Final answer:
To solve the student's question of finding the number of combinations C(6, 3), one must use the combination formula C(n, k) = n! / (k!(n-k)!). The calculation for C(6, 3) gives us 20 combinations when taking 3 objects from the set of 6 objects.
Step-by-step explanation:
The question is asking for the number of combinations of selecting 3 objects from a set of 6 objects (1,2,3,4,5,6). This is a problem of combinatorics and can be solved using the combination formula C(n, k) = n! / (k!(n-k)!), where 'n' is the total number of objects and 'k' is the number of objects to choose. In this case, we have C(6, 3).

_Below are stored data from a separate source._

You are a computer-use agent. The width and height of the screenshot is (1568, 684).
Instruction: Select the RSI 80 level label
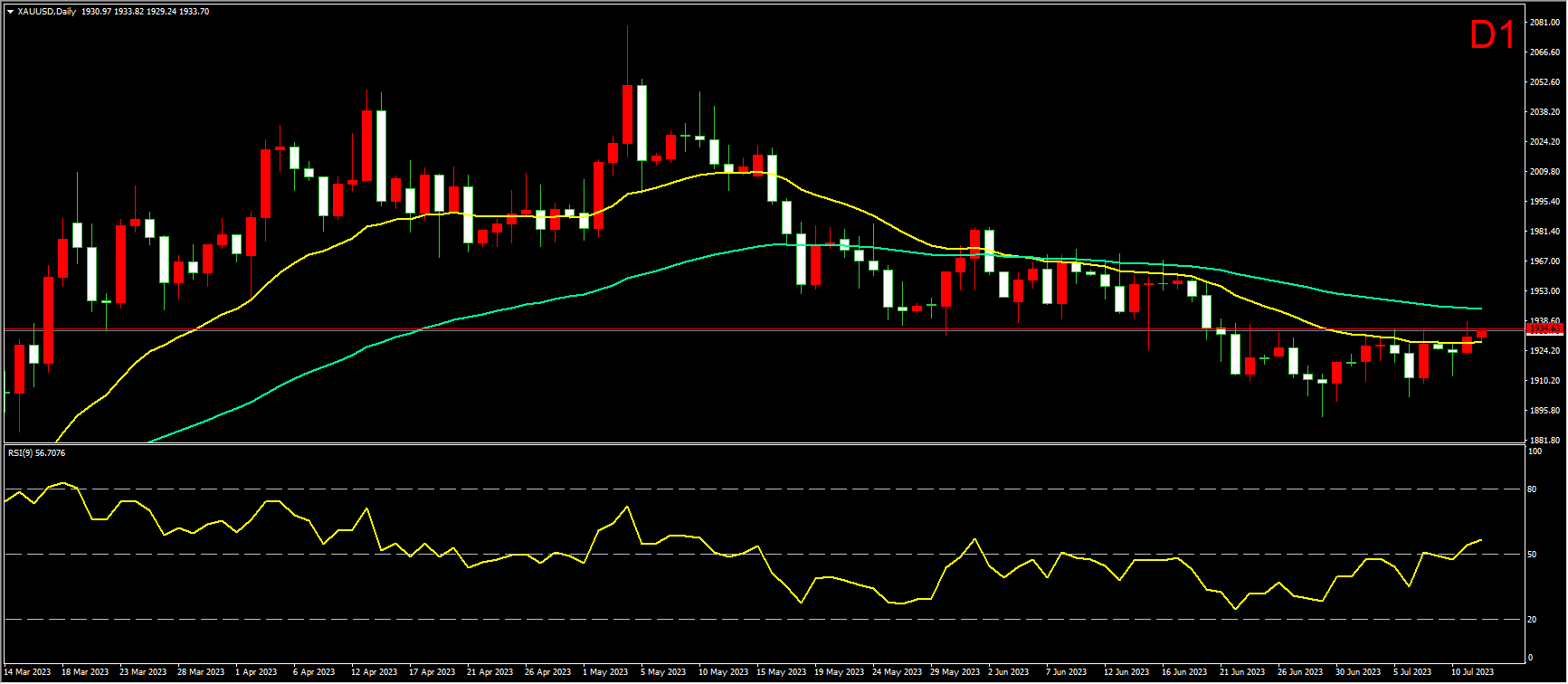[1532, 489]
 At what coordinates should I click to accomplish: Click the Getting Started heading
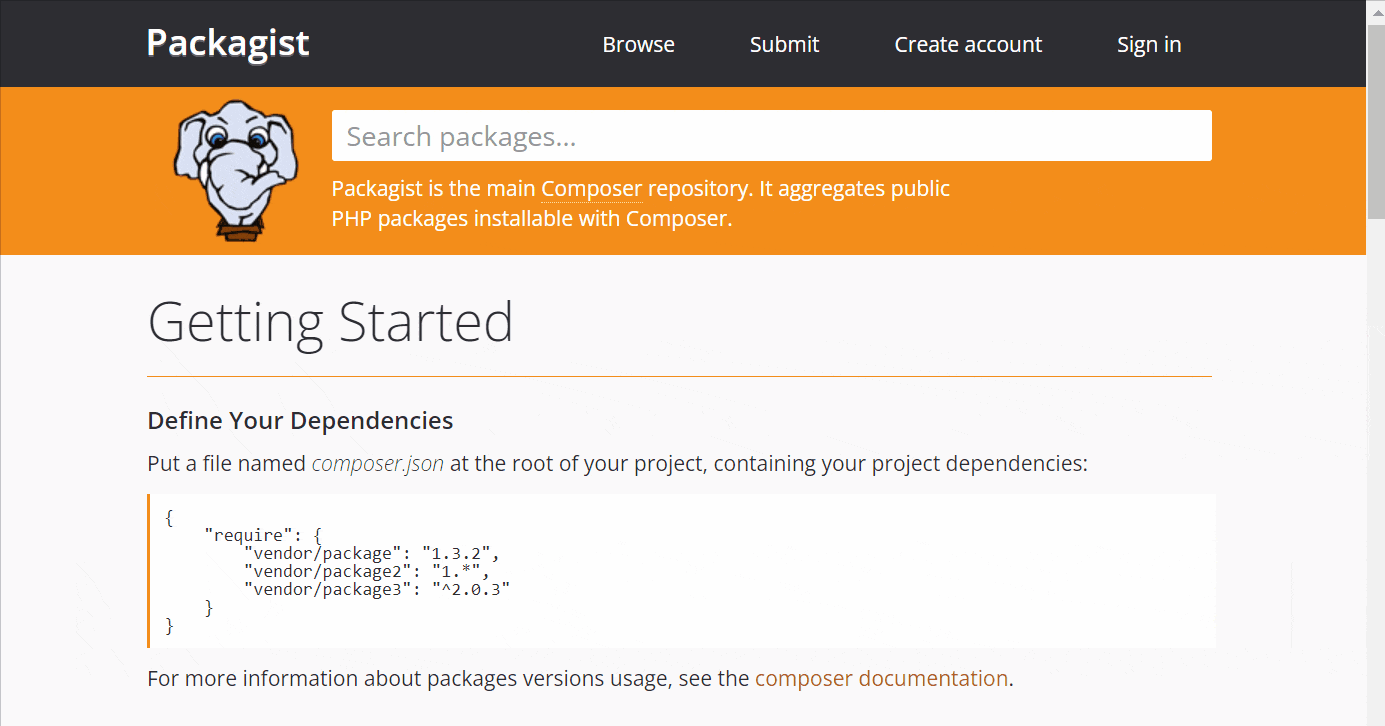pyautogui.click(x=330, y=322)
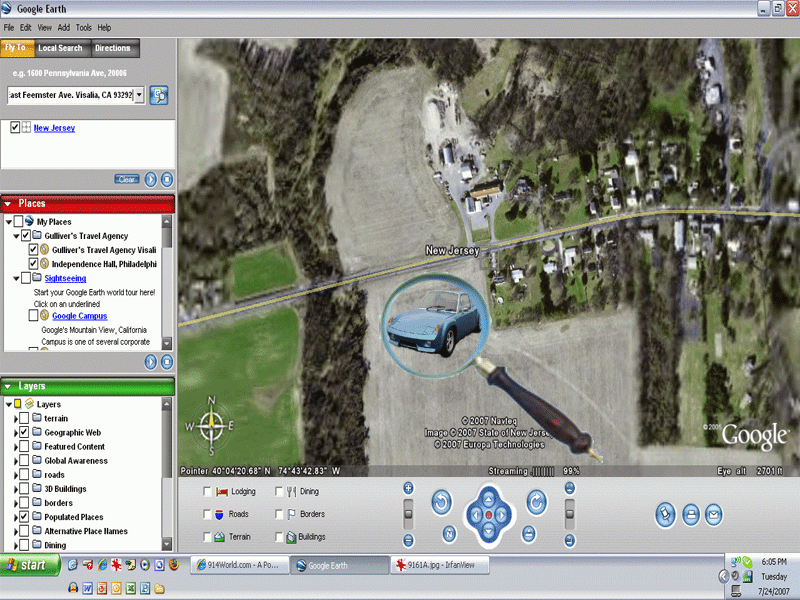The height and width of the screenshot is (600, 800).
Task: Click the Clear button under search results
Action: coord(127,179)
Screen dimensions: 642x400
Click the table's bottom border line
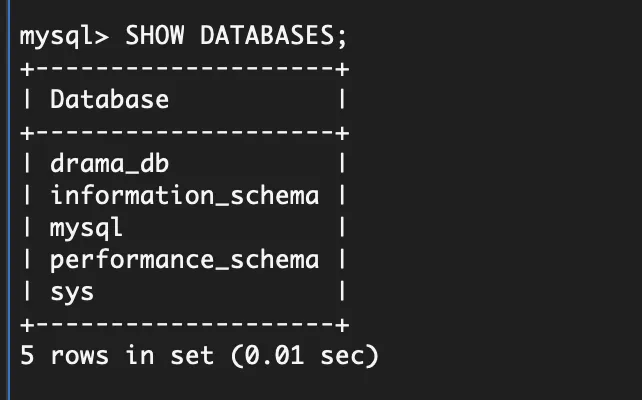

Using the formula, we calculate C(6, 3) as:
- First, find the factorial of 6: 6! = 6 × 5 × 4 × 3 × 2 × 1.
- Then, find the factorial of 3: 3! = 3 × 2 × 1.
- Subtract 3 from 6 for (n-k), and find the factorial of 3: (6-3)! = 3! = 3 × 2 × 1.
- Finally, divide the factorial of 6 by the product of the factorial of 3 and the factorial of (6-3): C(6, 3) = 6! / (3! × 3!) = (6 × 5 × 4) / (3 × 2), which simplifies to 20.
Therefore, there are 20 different combinations when taking 3 objects from the set of 6 objects.